↓
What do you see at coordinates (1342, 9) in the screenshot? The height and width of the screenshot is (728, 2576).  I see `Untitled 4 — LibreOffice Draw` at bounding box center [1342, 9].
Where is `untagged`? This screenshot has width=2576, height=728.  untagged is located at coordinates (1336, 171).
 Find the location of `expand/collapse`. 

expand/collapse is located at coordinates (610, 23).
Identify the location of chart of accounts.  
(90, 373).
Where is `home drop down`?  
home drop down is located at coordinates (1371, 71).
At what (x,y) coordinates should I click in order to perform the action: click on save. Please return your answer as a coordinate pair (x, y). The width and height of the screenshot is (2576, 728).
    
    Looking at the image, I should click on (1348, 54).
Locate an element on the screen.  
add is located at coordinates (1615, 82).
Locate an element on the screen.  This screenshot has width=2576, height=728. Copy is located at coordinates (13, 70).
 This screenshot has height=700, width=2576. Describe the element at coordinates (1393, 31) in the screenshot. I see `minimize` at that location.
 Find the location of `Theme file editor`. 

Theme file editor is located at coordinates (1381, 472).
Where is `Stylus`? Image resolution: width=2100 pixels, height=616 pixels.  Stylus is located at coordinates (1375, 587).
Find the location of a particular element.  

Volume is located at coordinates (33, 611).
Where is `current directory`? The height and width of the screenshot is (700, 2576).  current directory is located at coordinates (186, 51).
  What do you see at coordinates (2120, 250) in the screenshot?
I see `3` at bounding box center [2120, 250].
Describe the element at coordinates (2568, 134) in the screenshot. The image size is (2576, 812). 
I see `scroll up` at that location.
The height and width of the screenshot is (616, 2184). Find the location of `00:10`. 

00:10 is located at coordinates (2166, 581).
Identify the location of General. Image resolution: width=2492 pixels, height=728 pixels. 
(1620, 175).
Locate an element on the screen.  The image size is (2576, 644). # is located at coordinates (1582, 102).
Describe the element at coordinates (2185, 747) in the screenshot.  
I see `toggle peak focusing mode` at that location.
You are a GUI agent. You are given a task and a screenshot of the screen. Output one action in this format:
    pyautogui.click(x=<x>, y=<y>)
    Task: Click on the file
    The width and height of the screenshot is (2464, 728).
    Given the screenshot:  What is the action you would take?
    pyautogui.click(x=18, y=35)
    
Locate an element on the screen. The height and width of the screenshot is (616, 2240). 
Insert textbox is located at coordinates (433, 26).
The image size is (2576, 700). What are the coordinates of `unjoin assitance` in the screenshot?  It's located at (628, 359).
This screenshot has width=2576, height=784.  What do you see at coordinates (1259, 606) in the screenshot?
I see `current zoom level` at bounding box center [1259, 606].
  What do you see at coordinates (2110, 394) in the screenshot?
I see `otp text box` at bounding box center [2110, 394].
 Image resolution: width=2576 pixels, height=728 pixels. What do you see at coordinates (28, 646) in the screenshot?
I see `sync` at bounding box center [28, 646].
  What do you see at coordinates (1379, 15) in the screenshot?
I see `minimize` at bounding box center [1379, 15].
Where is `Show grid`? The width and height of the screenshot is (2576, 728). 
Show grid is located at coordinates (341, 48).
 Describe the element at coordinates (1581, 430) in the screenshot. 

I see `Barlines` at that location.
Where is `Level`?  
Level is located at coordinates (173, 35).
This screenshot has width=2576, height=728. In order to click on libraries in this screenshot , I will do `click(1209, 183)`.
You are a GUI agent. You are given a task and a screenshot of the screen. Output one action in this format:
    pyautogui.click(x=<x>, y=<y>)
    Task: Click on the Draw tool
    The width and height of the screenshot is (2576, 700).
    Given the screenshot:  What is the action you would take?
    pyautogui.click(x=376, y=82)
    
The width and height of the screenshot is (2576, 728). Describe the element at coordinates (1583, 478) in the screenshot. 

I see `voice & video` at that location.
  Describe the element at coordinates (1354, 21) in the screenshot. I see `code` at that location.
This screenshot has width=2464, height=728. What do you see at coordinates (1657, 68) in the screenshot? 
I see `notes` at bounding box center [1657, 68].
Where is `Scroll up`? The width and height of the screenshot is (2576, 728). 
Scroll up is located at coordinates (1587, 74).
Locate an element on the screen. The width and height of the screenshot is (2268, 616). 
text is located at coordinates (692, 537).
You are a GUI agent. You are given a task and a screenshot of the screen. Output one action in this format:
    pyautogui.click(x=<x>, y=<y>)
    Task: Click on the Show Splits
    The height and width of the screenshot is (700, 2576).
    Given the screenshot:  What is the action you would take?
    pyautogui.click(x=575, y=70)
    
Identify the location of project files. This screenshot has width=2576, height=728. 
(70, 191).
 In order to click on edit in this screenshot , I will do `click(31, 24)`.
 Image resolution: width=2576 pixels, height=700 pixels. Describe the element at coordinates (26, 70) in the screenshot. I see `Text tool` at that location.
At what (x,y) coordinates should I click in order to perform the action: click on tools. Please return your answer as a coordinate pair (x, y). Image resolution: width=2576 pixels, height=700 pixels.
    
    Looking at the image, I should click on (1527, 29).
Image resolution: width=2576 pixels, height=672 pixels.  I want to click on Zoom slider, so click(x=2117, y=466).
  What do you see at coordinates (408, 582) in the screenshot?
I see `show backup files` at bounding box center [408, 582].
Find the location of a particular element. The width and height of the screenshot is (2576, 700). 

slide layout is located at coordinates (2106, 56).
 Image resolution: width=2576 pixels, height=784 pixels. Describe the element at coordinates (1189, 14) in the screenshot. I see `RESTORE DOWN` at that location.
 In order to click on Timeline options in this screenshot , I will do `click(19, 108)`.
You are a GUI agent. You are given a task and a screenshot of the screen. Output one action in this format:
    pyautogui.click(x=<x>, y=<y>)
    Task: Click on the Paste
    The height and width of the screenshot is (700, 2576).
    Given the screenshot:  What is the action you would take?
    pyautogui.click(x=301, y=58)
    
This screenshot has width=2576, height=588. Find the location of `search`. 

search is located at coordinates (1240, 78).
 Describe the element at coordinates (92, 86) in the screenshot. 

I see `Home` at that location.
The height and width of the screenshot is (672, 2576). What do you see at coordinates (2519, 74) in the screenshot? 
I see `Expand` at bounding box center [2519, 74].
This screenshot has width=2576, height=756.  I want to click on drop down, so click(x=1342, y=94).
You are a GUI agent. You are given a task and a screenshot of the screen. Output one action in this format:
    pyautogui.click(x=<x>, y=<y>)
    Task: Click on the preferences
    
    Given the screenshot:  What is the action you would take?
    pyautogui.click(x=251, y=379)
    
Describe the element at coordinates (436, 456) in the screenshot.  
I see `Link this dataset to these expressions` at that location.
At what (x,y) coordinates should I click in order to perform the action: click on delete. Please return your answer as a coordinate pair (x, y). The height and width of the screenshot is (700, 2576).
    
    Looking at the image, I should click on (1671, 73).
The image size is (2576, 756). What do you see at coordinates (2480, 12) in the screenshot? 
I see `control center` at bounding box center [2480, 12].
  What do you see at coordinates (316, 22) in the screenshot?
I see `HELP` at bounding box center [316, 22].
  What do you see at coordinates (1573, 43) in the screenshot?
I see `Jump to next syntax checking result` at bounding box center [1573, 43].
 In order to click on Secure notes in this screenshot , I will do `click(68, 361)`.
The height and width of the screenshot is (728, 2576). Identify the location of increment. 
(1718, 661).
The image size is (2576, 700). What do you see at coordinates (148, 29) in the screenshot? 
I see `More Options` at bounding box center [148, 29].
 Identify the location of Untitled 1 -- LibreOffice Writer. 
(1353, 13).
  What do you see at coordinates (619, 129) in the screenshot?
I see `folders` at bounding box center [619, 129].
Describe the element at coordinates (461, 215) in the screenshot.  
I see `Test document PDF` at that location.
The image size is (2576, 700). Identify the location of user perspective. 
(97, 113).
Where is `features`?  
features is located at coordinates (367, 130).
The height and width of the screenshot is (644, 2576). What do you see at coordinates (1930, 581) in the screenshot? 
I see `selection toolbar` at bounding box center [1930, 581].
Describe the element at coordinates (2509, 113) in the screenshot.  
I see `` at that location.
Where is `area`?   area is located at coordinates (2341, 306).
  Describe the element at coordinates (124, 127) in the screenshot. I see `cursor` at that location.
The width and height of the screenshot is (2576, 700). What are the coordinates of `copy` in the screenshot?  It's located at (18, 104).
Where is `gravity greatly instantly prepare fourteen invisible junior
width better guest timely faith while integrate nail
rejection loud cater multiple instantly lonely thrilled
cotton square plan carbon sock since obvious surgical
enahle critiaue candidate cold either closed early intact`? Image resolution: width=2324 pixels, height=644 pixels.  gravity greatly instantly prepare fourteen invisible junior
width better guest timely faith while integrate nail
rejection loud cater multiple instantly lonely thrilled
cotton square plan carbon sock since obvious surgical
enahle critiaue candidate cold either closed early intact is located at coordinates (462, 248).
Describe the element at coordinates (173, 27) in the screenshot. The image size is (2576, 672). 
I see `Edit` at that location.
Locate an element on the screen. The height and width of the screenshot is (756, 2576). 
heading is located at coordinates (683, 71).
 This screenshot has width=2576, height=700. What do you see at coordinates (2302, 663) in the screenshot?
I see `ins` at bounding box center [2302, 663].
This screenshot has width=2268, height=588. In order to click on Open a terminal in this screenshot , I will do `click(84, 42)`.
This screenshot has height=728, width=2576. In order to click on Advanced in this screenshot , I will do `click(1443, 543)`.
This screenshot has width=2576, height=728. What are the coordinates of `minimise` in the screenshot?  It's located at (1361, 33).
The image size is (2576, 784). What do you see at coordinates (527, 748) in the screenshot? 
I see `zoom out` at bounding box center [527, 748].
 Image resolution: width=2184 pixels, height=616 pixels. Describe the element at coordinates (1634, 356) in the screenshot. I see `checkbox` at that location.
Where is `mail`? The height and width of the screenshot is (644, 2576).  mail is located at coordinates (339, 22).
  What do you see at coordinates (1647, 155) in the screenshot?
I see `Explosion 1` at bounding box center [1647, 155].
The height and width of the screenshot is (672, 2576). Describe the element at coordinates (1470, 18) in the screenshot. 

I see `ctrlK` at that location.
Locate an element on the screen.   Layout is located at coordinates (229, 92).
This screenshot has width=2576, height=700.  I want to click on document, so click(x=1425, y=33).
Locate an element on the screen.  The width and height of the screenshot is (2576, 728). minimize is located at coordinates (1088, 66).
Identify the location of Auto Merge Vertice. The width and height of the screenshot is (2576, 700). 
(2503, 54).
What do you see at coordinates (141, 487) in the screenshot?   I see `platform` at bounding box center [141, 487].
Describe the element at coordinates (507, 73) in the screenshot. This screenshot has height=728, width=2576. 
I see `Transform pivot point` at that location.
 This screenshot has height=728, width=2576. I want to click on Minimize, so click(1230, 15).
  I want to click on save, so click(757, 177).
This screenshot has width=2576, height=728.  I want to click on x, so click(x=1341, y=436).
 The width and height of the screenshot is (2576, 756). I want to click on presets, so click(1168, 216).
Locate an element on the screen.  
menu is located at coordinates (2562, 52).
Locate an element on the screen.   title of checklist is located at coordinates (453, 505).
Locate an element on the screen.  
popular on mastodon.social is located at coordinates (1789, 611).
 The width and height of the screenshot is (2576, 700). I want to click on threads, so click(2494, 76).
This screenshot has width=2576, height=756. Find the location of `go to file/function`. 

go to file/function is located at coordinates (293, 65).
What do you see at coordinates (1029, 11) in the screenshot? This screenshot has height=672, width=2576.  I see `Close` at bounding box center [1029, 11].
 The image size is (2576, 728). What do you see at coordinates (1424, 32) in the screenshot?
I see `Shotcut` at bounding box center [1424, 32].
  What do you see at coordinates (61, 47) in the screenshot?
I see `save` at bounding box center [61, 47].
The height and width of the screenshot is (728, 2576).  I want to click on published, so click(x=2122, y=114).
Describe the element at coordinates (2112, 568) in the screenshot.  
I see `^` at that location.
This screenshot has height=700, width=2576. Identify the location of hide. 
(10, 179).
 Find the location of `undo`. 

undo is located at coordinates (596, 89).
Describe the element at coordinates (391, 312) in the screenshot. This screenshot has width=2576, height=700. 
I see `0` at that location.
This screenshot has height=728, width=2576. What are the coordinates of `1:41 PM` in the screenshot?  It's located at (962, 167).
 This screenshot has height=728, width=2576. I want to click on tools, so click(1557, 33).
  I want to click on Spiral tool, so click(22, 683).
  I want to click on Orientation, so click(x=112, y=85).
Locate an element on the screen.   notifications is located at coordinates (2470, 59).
↑
> **What you should do**
Rewrite the part that opens with the line containing "so click(x=1425, y=33)." and closes with the line containing "coordinates (1088, 66).", replacing "element" with "control" and leaving everything else unchanged.

> **Output for this task**
This screenshot has width=2576, height=700.  I want to click on document, so click(x=1425, y=33).
Locate an control on the screen.  The width and height of the screenshot is (2576, 728). minimize is located at coordinates (1088, 66).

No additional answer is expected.